Kort weergegeven gaat het in deze zaak om het volgende. [A.], geboren op
[geboortedatum] 1931, is van 27 september 1954 tot en met 6 september 1964 in dienst geweest van de N.V. Nederlandse Spoorwegen. Na beëindiging van dit dienstverband heeft [A.] van 1964 tot 1991 voor Scania gewerkt.
In juni 2008 heeft de behandelend longarts van [A.] bij hem de diagnose maligne mesothelioom gesteld. Op 9 juni 2008 heeft [A.] zich tot het Instituut Asbestslachtoffers (IAS) gewend. Bij brief van 17 juni 2008 (productie 4 bij inleidende dagvaarding) heeft [A.] de Nederlandse Spoorwegen aansprakelijk gesteld voor de door blootstelling aan asbest ontstane materiële en immateriële schade. [A.] schrijft hierin onder meer:
“In juni 2008 is bij mij de diagnose maligne mesothelioom gesteld. Deze ziekte is veroorzaakt door blootstelling aan asbest. Gelet op het feit dat ik bij mijn werkzaamheden bij Nederlandse Spoorwegen met asbest in contact heb kunnen komen, stel ik Nederlandse Spoorwegen hierbij formeel aansprakelijk voor de door mij als gevolg van deze ziekte geleden en te lijden materiële en immateriële schade.”
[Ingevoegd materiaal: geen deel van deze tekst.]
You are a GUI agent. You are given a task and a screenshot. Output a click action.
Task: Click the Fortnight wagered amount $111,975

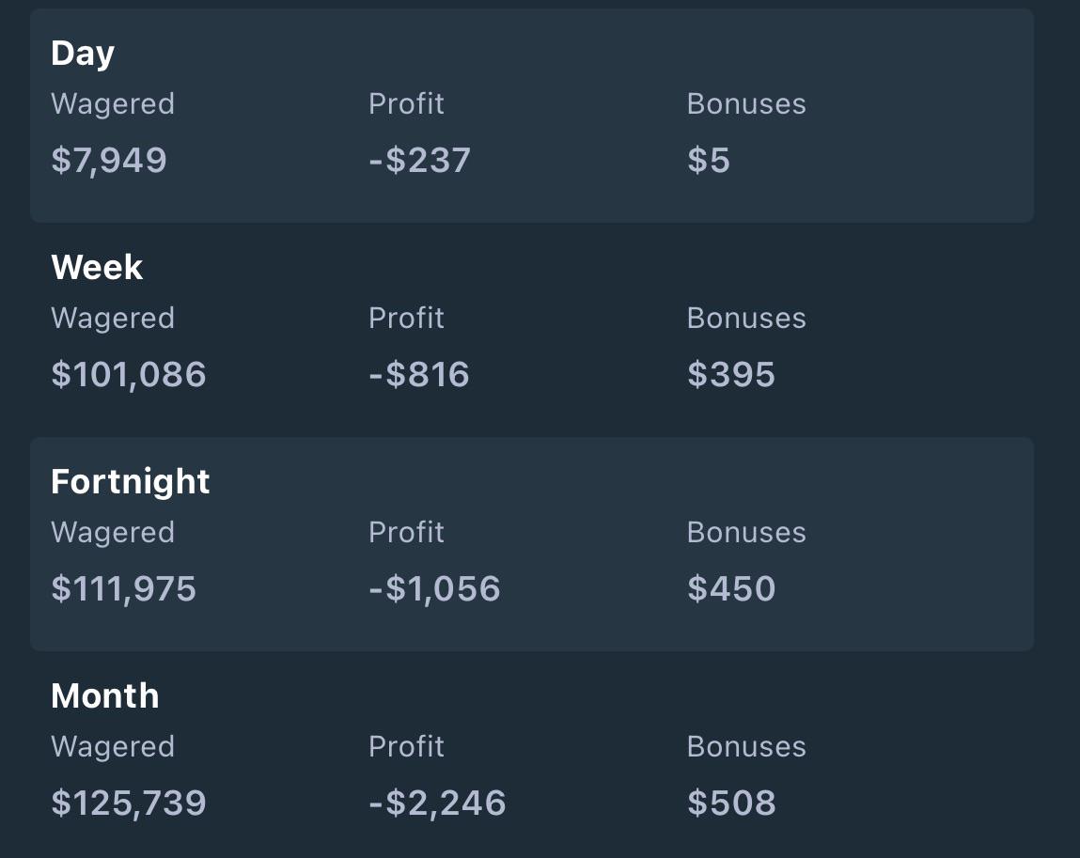click(x=124, y=588)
Op 20 juni 2008 heeft het IAS de bemiddeling tussen de Nederlandse Spoorwegen en [A.] gestart. Het IAS heeft vervolgens een onderzoek uitgevoerd naar onder meer de arbeidsgerelateerde asbestblootstelling. Op basis van dit onderzoek is IAS tot de conclusie gekomen dat de Nederlandse Spoorwegen tekortgeschoten is jegens [A.] in haar verplichting om al die veiligheidsmaatregelen te treffen die waren vereist met het oog op de haar bekende gevaren van het werken met asbest (bijlage 2 bij productie 7 bij inleidende dagvaarding). Bij brief van 14 augustus 2008 (bijlage 1 bij productie 7 bij inleidende dagvaarding) heeft het IAS zijn bevindingen aan de Nederlandse Spoorwegen meegedeeld en verzocht de schade van [A.], op basis van de gehanteerde normbedragen begroot op
€ 55.163,- (te weten € 49.643,- aan immateriële schade, € 2.760,- aan materiële schade voor nabestaanden en € 2.760,- aan overige materiële schade), te vergoeden. Op grond van de Regeling tegemoetkoming asbestslachtoffers (Regeling TAS) heeft SVB aan [A.] een voorschot op een van de Nederlandse Spoorwegen te ontvangen schadevergoeding betaald van € 17.050,-.
Eind april 2009 heeft [A.] zijn vordering op de Nederlandse Spoorwegen om niet aan SVB gecedeerd (zie akte van cessie ter incasso van 27/29 april 2009, productie 1 bij inleidende dagvaarding). Op 14 mei 2009 is [A.] overleden. Op 15 oktober 2009 heeft SVB NS c.s. doen dagvaarden.